Vaccination with a Leishmania infantum HSP70-II null mutant confers long-term protective immunity against Leishmania major infection in two mice models.

• Main Authors: José Carlos Solana, Laura Ramírez, Laura Corvo, Camila Indiani de Oliveira, Manoel Barral-Netto, José María Requena, Salvador Iborra, Manuel Soto
• Format: Article
• Language: English
• Published: Public Library of Science (PLoS) 2017-05-01
• Series: PLoS Neglected Tropical Diseases
• Online Access: http://europepmc.org/articles/PMC5466331?pdf=render
• ISSN: 1935-2727; 1935-2735

The immunization with genetically attenuated Leishmania cell lines has been associated to the induction of memory and effector T cell responses against Leishmania able to control subsequent challenges. A Leishmania infantum null mutant for the HSP70-II genes has been described, possessing a non-virulent phenotype.The L. infantum attenuated parasites (LiΔHSP70-II) were inoculated in BALB/c (intravenously and subcutaneously) and C57BL/6 (subcutaneously) mice. An asymptomatic infection was generated and parasites diminished progressively to become undetectable in most of the analyzed organs. However, inoculation resulted in the long-term induction of parasite specific IFN-γ responses able to control the disease caused by a challenge of L. major infective promastigotes. BALB/c susceptible mice showed very low lesion development and a drastic decrease in parasite burdens in the lymph nodes draining the site of infection and internal organs.
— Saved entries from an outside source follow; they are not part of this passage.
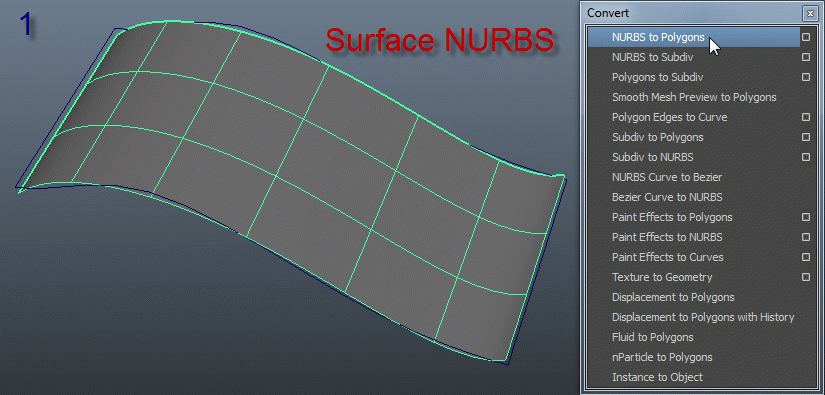Choose Smooth Mesh Preview to Polygons
This screenshot has height=395, width=825.
click(693, 97)
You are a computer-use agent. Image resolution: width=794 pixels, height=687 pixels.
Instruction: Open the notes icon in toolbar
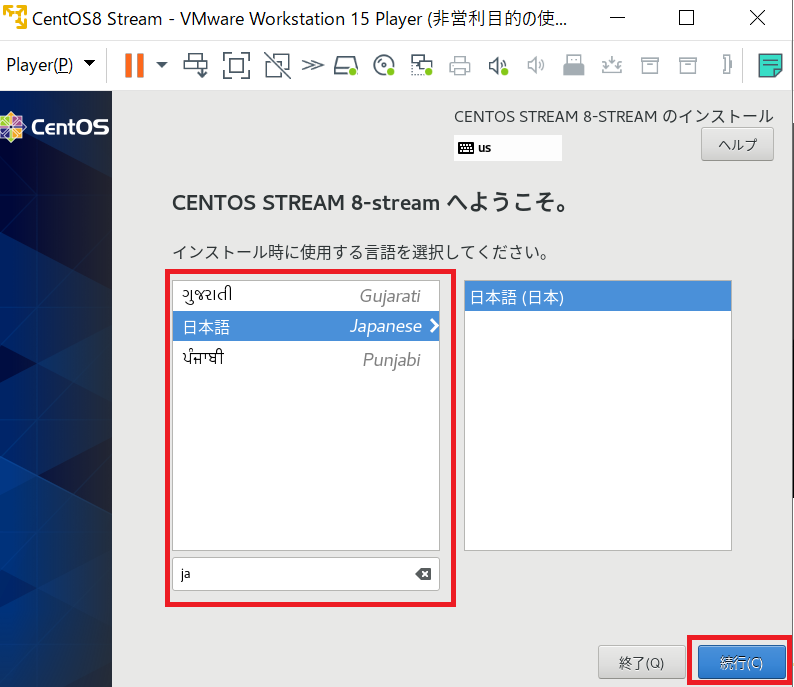[770, 66]
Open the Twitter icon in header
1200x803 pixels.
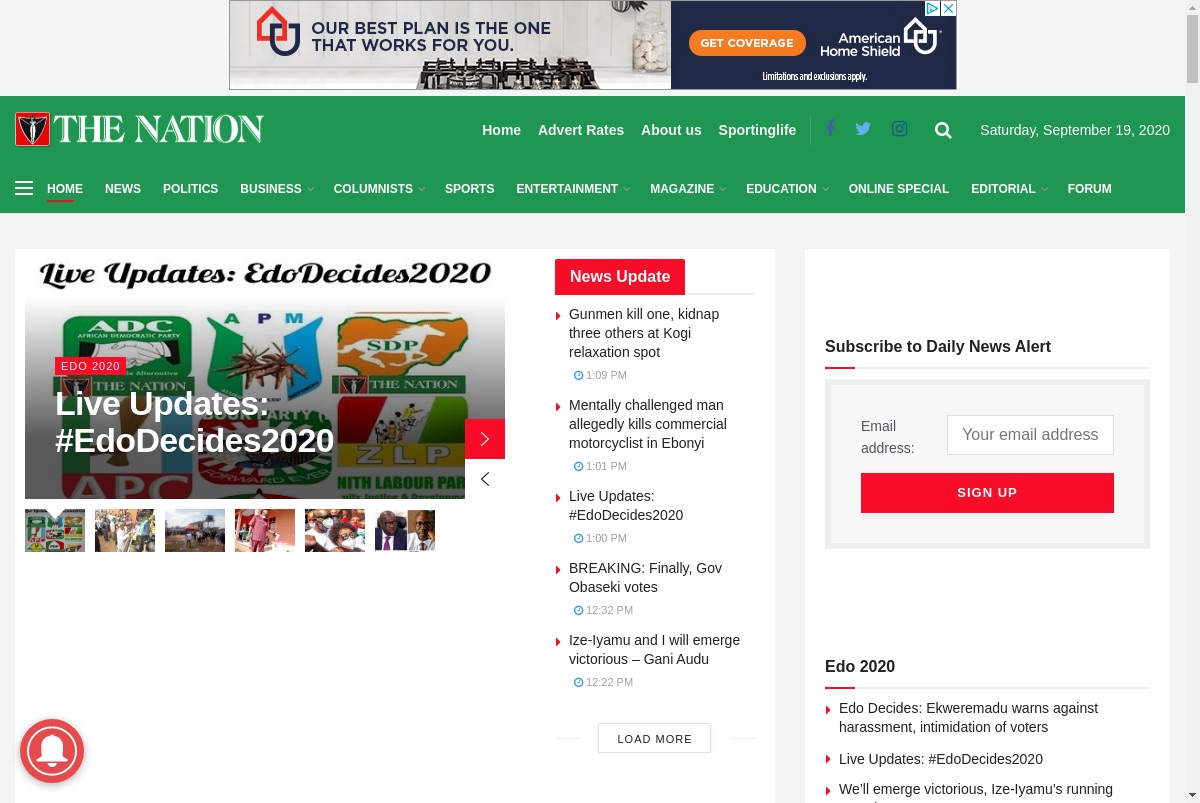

C57BL/6 mice did not show clinical manifestation of disease, correlated to the rapid migration of Leishmania specific IFN-γ producing T cells to the site of infection.Inoculation of the LiΔHSP70-II attenuated line activates mammalian immune system for inducing moderate pro-inflammatory responses. These responses are able to confer long-term protection in mice against the infection of L. major virulent parasites.